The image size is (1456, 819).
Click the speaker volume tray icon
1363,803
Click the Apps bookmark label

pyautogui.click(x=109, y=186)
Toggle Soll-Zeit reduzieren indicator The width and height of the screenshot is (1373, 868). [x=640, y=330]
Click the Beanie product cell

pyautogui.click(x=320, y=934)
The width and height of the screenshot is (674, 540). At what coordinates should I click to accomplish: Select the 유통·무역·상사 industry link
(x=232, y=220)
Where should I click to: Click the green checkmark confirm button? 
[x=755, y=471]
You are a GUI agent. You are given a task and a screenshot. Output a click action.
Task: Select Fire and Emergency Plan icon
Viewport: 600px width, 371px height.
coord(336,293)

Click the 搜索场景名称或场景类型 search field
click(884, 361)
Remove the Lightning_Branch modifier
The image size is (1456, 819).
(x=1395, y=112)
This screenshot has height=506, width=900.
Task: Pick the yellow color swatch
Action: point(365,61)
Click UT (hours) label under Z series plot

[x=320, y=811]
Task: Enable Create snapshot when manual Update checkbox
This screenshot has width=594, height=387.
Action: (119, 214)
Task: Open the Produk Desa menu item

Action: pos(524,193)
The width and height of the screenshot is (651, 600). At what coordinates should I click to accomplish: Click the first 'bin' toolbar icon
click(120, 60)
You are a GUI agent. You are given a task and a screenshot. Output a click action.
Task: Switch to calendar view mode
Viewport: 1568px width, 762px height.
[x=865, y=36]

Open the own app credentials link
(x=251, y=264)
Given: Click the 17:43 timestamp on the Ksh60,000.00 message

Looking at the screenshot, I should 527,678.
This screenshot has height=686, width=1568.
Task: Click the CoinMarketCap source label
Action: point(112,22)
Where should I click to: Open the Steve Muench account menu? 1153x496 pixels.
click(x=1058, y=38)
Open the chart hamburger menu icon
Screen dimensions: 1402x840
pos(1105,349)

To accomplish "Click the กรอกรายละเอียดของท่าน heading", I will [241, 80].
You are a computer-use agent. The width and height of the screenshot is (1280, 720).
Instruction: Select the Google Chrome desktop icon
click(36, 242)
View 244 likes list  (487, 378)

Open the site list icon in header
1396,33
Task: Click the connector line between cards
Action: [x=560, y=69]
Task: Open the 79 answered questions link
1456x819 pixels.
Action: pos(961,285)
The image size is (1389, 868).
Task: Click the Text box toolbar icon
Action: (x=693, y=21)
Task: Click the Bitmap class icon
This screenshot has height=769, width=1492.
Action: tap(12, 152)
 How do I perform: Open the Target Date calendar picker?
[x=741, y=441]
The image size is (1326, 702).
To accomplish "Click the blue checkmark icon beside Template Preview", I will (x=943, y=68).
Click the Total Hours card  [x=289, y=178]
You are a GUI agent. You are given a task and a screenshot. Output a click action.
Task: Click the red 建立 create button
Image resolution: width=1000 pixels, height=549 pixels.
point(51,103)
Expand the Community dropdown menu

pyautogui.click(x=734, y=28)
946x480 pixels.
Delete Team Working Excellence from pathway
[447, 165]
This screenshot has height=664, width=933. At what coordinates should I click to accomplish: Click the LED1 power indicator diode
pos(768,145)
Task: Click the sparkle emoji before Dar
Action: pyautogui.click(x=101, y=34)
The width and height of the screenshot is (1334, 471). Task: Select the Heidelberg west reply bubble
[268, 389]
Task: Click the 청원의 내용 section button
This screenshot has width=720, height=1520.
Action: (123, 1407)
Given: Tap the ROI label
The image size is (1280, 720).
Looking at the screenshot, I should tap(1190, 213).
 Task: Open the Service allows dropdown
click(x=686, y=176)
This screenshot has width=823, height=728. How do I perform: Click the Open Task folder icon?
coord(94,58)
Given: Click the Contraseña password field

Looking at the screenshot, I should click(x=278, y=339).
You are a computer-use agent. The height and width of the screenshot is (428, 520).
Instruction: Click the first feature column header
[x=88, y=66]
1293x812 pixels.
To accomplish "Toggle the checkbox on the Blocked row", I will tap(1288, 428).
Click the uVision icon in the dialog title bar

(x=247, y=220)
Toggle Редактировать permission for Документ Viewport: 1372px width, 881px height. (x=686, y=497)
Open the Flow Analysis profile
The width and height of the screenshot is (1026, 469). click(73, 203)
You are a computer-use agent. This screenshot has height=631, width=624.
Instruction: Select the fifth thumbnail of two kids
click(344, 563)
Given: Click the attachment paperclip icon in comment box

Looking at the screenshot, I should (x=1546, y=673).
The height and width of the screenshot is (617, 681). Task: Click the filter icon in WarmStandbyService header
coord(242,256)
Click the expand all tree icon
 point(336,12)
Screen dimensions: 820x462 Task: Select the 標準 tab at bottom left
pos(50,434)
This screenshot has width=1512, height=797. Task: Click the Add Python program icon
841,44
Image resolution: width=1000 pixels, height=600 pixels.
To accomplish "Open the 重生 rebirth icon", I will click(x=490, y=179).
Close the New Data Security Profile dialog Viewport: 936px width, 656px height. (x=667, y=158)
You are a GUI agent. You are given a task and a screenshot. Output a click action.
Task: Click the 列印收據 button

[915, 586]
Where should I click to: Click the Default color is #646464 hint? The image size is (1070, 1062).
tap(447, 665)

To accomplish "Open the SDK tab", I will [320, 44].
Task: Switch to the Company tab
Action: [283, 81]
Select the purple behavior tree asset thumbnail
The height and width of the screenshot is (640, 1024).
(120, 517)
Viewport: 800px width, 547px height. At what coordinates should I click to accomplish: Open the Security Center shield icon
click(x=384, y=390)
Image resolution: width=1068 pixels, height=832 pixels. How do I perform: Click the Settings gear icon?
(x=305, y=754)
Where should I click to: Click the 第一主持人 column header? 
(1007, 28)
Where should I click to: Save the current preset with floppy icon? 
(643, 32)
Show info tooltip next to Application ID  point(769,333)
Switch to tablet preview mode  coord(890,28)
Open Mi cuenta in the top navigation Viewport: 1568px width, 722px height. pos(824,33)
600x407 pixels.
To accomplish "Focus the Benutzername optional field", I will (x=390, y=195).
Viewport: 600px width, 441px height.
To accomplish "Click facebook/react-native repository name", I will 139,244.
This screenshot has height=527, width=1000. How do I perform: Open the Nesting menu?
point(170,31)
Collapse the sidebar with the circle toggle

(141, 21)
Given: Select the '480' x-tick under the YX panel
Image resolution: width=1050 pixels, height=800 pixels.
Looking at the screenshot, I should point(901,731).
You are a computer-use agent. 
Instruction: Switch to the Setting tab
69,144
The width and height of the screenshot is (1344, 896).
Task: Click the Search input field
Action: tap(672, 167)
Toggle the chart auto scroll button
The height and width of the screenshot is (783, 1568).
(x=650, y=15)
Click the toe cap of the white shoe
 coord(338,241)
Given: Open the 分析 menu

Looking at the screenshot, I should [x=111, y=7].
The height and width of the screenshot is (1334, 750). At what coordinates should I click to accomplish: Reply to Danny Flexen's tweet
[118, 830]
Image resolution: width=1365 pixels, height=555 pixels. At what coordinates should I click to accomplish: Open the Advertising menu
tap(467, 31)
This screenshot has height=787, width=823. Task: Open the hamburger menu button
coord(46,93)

* [Task details]: If the word "chart" is on a line above, return that line.

* [Task output]:
Open the chart hamburger menu icon
Toggle the chart auto scroll button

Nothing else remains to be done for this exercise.